WHAT YOU ARE ASKED TO DO:
Would you retype exactly the lines below, from the one containing "You are a computer-use agent." through the end of the entries, both ends included, but not the pictures?

INPUT:
************

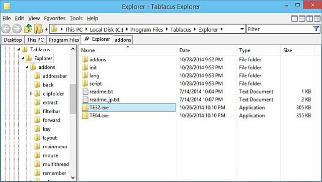This screenshot has height=182, width=322.
Task: Select the TE64.exe file
Action: pyautogui.click(x=99, y=116)
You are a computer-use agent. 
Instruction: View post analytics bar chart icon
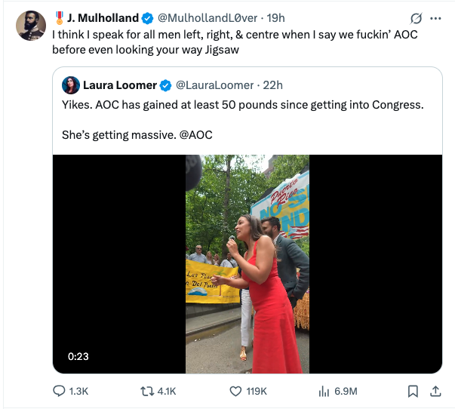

************

RESPONSE TO THE TASK:
You are a computer-use agent. 
Instruction: View post analytics bar chart icon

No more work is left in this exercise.